◆ **Extract**:
^^^^

Some have speculated that Azerbaijan manufactured the water crisis by diverting the Karin Dak (Dashalty) river. However, Artsakh officials have dismissed these rumors, insisting that the prolonged drought and population increase are responsible for the shortage. 

Prior to the end of the war, Artsakh was poised to secure its water and environmental resources entirely. However, territorial losses endanger Artsakh’s water security, a threat that is compounded by climate change and global water scarcity.

Artsakh relies on the Kelbajar region, one of the seven territories conceded to Azerbaijan, for nearly 85-percent of its drinking water supply, which is carried in by the Terter and Khachen rivers. The republic’s primary water source now lies under Azerbaijani control, provoking fears that Azerbaijan could decide to inhibit the free flow of water to Artsakh.

^^^^

◆ **Dataset extract**:
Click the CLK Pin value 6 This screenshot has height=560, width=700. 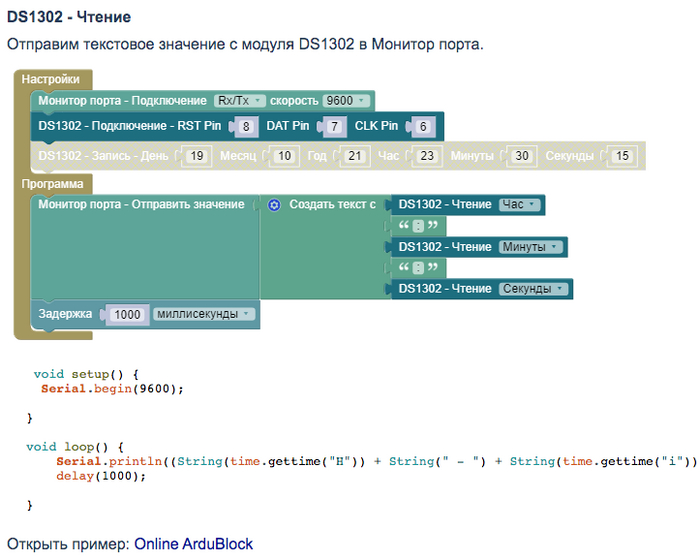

^^^^

◆ **What this exercise asks**:
(a) Reproduce the passage on Artsakh's water from "Some have speculated" up to and including "water to Artsakh.".
(b) In the passage on Artsakh's water, roughly what share of Artsakh's drinking water supply comes from the Kelbajar region?
(c) Pick up the passage on Artsakh's water where it stops and write what comes next.

◆ **Expected responses**:
(a)
Some have speculated that Azerbaijan manufactured the water crisis by diverting the Karin Dak (Dashalty) river. However, Artsakh officials have dismissed these rumors, insisting that the prolonged drought and population increase are responsible for the shortage. 

Prior to the end of the war, Artsakh was poised to secure its water and environmental resources entirely. However, territorial losses endanger Artsakh’s water security, a threat that is compounded by climate change and global water scarcity.

Artsakh relies on the Kelbajar region, one of the seven territories conceded to Azerbaijan, for nearly 85-percent of its drinking water supply, which is carried in by the Terter and Khachen rivers. The republic’s primary water source now lies under Azerbaijani control, provoking fears that Azerbaijan could decide to inhibit the free flow of water to Artsakh.

(b) Nearly 85 percent.

(c)
The Ministry of Foreign Affairs of Artsakh penned a letter to the OSCE Minsk Group on May 7 requesting an international monitoring mechanism in Kelbajar to ensure the water rights and security of the Armenian population of Artsakh. “Currently approximately 98-percent of the water used in the Republic of Artsakh originates in Karvajar (Kelbajar),” the letter reads. “The Arpa River and Vorotan River—which provide water to Lake Sevan, where 80-percent of Armenia’s water resources are concentrated, and without which Lake Sevan would face an ecological catastrophe—originate in Karvajar, too.” 

Without intervention, the “Artsakh people’s basic right to water—and, as such, their very existence—will be endangered, yet again,” the letter warns.   

Lillian Avedian

Lillian Avedian

Lillian Avedian is a staff writer for the Armenian Weekly. Her writing has also been published in the Los Angeles Review of Books, Hetq and the Daily Californian. She is pursuing master’s degrees in Journalism and Near Eastern Studies at New York University. A human rights journalist and feminist poet, Lillian's first poetry collection Journey to Tatev was released with Girls on Key Press in spring of 2021.
Lillian Avedian

@LillianAvedian

Graduate student @GloJo_NYU and @nyukevo. Staff writer @armenianweekly. Editorial intern @DAWN_Journal. She/her.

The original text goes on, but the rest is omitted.